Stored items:
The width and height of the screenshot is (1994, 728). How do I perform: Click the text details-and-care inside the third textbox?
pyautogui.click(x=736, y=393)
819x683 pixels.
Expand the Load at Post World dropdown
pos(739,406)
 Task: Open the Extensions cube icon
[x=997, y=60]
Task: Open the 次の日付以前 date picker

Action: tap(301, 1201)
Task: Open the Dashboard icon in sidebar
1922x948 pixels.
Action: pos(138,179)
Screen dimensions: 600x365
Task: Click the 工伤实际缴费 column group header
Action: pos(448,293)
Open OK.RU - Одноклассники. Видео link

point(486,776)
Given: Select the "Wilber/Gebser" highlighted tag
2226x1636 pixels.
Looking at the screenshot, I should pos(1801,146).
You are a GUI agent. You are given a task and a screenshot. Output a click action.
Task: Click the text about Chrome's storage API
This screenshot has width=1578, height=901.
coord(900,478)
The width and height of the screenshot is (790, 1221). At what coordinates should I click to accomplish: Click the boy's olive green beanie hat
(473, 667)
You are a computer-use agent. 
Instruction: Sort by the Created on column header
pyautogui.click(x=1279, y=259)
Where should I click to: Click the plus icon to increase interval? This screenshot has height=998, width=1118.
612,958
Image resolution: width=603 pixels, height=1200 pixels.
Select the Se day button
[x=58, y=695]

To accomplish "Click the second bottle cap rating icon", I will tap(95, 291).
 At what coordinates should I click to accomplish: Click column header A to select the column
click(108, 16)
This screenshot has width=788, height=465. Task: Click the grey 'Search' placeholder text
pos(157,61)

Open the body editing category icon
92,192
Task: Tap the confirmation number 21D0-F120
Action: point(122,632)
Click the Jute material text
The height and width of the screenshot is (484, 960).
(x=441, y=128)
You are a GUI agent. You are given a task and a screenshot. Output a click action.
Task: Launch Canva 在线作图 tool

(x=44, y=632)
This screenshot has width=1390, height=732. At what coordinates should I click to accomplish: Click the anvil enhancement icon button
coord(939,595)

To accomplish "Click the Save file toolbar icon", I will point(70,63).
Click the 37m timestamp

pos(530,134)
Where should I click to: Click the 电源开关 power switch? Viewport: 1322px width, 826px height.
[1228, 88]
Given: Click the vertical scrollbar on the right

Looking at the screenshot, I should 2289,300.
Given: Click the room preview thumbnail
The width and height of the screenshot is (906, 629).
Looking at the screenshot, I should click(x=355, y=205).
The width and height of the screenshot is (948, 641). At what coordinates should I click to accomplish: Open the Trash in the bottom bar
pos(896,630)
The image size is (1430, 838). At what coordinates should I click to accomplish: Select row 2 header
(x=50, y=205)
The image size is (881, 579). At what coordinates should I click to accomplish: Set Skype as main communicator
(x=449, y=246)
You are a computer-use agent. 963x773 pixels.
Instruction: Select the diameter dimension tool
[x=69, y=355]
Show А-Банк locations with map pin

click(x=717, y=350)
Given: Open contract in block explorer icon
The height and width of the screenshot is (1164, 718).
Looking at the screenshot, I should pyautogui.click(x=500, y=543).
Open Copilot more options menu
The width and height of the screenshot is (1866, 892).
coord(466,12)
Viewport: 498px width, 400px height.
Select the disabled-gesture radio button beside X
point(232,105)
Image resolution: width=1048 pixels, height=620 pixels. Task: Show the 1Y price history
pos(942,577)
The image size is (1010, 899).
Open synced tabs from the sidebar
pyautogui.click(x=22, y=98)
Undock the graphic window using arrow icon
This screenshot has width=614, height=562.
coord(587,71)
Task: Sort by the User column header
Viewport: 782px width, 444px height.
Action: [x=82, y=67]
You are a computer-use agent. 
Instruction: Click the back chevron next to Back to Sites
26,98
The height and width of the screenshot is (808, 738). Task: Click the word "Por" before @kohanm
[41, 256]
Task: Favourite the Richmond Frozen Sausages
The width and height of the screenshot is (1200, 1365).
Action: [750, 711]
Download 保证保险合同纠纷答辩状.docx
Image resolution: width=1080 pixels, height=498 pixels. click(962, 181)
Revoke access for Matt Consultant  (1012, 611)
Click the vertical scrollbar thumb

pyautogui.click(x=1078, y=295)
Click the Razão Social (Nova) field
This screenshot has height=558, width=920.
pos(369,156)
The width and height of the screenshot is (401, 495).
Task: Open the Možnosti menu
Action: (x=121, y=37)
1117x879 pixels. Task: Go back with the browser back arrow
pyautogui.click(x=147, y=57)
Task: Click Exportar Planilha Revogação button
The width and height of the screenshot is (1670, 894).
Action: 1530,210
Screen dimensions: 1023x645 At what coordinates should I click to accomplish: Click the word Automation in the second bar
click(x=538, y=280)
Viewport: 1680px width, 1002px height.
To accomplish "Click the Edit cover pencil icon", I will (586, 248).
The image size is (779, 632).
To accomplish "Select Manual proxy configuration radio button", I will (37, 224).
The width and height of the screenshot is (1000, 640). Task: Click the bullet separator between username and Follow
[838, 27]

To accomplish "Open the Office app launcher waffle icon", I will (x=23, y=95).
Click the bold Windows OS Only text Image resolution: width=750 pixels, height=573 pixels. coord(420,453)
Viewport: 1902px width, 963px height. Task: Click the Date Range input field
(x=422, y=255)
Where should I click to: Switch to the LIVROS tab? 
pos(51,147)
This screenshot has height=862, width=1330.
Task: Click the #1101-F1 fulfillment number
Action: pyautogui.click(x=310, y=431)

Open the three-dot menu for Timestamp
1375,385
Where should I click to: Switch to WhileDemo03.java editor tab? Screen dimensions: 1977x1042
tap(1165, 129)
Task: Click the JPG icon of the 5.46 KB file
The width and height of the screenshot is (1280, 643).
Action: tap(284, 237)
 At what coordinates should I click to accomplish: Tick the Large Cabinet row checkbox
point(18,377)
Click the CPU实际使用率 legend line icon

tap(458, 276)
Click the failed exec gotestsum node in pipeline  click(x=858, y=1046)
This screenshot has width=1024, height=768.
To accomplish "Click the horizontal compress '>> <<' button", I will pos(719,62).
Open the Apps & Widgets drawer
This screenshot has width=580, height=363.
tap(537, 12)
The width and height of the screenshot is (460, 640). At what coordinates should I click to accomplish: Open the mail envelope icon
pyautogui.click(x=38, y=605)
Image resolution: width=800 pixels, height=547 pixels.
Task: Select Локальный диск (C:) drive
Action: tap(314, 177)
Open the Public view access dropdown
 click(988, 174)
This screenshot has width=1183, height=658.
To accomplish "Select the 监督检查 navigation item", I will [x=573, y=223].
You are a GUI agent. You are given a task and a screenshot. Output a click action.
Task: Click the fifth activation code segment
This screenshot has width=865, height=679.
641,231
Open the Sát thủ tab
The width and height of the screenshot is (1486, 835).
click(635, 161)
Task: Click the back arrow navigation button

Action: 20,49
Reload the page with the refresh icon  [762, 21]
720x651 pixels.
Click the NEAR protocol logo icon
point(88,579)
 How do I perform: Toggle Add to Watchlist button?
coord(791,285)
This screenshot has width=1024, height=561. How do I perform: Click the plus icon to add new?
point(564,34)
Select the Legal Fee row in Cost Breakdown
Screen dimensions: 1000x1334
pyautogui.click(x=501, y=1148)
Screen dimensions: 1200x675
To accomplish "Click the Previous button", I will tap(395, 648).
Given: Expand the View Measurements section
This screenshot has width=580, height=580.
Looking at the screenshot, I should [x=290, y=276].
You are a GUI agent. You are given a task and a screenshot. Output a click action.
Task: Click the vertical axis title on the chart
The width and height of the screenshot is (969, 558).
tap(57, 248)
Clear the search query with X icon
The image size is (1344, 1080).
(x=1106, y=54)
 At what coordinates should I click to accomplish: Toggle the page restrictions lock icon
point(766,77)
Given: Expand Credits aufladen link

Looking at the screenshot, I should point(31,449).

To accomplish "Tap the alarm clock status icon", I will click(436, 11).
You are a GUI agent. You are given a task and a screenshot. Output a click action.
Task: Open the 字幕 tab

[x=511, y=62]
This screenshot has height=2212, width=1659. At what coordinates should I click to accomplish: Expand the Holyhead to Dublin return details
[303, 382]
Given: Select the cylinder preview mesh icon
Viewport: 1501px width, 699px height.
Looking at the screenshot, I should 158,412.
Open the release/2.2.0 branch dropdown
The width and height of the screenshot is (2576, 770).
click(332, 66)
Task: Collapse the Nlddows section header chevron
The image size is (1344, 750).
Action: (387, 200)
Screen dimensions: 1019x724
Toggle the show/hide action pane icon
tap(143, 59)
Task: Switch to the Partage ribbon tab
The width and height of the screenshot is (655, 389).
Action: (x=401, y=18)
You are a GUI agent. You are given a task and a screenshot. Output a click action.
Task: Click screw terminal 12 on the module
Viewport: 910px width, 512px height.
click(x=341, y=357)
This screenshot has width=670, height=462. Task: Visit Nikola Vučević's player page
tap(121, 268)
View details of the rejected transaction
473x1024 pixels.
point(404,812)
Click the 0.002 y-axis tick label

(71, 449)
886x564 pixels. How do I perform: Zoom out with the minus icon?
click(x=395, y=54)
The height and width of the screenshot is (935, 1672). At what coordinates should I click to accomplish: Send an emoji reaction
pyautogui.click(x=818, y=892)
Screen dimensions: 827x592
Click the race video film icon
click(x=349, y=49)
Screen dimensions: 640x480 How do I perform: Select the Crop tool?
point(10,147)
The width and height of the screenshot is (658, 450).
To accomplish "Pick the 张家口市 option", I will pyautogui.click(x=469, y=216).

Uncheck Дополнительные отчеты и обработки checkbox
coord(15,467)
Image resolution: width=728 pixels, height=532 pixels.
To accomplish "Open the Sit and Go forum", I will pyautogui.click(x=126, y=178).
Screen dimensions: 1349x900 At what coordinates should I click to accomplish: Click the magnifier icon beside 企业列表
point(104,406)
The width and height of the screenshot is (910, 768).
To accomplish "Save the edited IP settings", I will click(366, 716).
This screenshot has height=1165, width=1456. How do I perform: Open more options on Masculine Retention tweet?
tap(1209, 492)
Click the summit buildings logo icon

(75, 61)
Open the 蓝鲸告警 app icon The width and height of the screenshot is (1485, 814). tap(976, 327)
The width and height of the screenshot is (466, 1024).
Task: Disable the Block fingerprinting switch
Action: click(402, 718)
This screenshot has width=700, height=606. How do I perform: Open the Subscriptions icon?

▸ **WHAT YOU NEED TO DO**:
Could you repeat exactly the lines above from the line with "Open the Apps & Widgets drawer" up to and including the line with "Task: Click the vertical", and only those?

▸ **EXERCISE ANSWER**:
Open the Apps & Widgets drawer
This screenshot has width=580, height=363.
tap(537, 12)
The width and height of the screenshot is (460, 640). At what coordinates should I click to accomplish: Open the mail envelope icon
pyautogui.click(x=38, y=605)
Image resolution: width=800 pixels, height=547 pixels.
Task: Select Локальный диск (C:) drive
Action: tap(314, 177)
Open the Public view access dropdown
 click(988, 174)
This screenshot has width=1183, height=658.
To accomplish "Select the 监督检查 navigation item", I will [x=573, y=223].
You are a GUI agent. You are given a task and a screenshot. Output a click action.
Task: Click the fifth activation code segment
This screenshot has width=865, height=679.
641,231
Open the Sát thủ tab
The width and height of the screenshot is (1486, 835).
click(635, 161)
Task: Click the back arrow navigation button

Action: 20,49
Reload the page with the refresh icon  [762, 21]
720x651 pixels.
Click the NEAR protocol logo icon
point(88,579)
 How do I perform: Toggle Add to Watchlist button?
coord(791,285)
This screenshot has width=1024, height=561. How do I perform: Click the plus icon to add new?
point(564,34)
Select the Legal Fee row in Cost Breakdown
Screen dimensions: 1000x1334
pyautogui.click(x=501, y=1148)
Screen dimensions: 1200x675
To accomplish "Click the Previous button", I will tap(395, 648).
Given: Expand the View Measurements section
This screenshot has width=580, height=580.
Looking at the screenshot, I should [x=290, y=276].
You are a GUI agent. You are given a task and a screenshot. Output a click action.
Task: Click the vertical axis title on the chart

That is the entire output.